> [Information supplied]:
==*==

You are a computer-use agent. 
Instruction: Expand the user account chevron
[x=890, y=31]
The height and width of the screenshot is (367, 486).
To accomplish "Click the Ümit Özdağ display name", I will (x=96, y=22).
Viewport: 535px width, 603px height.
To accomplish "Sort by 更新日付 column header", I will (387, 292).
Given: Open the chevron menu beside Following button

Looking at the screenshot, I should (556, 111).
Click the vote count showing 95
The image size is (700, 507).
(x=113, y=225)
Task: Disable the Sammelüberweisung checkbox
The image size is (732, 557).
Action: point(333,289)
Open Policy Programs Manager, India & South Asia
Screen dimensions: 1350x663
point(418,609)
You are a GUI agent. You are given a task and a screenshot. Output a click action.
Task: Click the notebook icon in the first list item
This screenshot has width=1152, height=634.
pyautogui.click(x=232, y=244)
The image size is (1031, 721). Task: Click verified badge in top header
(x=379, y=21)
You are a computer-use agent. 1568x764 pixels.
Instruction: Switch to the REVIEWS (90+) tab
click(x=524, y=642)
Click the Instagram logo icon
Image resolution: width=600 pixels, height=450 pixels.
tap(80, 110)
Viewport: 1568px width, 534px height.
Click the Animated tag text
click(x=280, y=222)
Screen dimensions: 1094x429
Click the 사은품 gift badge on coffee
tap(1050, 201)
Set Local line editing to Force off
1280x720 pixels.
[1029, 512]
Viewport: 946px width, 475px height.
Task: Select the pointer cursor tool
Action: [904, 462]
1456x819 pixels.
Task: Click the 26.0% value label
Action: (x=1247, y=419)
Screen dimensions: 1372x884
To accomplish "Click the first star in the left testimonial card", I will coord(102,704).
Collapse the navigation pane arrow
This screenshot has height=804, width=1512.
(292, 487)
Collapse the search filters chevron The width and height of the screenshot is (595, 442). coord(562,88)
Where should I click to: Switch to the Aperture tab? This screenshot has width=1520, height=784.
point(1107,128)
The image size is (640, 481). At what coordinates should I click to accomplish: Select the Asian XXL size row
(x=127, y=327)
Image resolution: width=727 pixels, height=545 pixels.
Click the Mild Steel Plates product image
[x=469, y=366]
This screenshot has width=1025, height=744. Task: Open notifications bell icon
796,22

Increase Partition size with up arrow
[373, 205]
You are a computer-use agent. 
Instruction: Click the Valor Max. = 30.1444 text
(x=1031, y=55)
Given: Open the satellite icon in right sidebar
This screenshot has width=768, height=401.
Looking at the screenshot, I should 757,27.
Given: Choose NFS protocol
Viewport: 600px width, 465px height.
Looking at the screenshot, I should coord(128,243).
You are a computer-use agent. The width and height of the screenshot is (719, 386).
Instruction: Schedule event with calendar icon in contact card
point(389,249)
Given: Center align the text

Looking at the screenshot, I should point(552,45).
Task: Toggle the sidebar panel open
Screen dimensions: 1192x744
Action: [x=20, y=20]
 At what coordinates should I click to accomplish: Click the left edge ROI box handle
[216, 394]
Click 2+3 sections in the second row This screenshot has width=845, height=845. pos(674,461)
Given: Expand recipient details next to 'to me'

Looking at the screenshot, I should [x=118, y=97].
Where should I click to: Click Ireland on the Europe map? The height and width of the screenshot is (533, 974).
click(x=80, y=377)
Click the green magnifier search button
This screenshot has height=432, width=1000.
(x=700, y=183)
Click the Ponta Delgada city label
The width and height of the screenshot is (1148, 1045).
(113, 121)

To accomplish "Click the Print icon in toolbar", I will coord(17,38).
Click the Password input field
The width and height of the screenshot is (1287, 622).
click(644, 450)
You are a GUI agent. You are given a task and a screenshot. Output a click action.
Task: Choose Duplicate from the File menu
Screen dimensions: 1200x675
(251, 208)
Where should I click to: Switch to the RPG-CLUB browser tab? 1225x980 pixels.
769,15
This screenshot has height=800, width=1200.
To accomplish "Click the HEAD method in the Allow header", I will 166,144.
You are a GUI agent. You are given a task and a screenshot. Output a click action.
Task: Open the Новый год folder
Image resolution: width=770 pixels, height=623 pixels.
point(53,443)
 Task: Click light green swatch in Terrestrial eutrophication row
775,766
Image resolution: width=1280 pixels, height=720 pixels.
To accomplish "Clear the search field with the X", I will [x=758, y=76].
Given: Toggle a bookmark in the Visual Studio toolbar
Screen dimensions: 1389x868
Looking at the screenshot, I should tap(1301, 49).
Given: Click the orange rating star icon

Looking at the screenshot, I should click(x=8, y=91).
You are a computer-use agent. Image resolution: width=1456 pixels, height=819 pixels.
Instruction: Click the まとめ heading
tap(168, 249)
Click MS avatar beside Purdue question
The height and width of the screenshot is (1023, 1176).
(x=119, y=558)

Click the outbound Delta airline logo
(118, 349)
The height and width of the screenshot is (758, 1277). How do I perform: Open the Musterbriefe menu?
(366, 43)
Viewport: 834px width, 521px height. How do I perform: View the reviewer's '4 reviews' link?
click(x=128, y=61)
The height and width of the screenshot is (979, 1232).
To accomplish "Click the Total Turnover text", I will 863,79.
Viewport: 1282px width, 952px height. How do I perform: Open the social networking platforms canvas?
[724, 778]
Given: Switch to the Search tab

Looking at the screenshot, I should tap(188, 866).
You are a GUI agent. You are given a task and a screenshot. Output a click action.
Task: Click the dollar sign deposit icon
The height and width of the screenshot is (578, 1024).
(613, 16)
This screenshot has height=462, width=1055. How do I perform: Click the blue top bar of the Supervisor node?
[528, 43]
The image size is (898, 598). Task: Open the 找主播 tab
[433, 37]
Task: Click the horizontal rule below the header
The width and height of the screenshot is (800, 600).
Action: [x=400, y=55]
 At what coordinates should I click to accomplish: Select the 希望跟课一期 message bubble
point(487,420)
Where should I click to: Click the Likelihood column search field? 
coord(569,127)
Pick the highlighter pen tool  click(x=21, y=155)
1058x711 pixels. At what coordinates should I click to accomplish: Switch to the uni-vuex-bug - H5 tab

==*==

> [Task item]: Collect, from the material above, every line containing the word "toolbar".

> [Final answer]:
To accomplish "Click the Print icon in toolbar", I will coord(17,38).
Given: Toggle a bookmark in the Visual Studio toolbar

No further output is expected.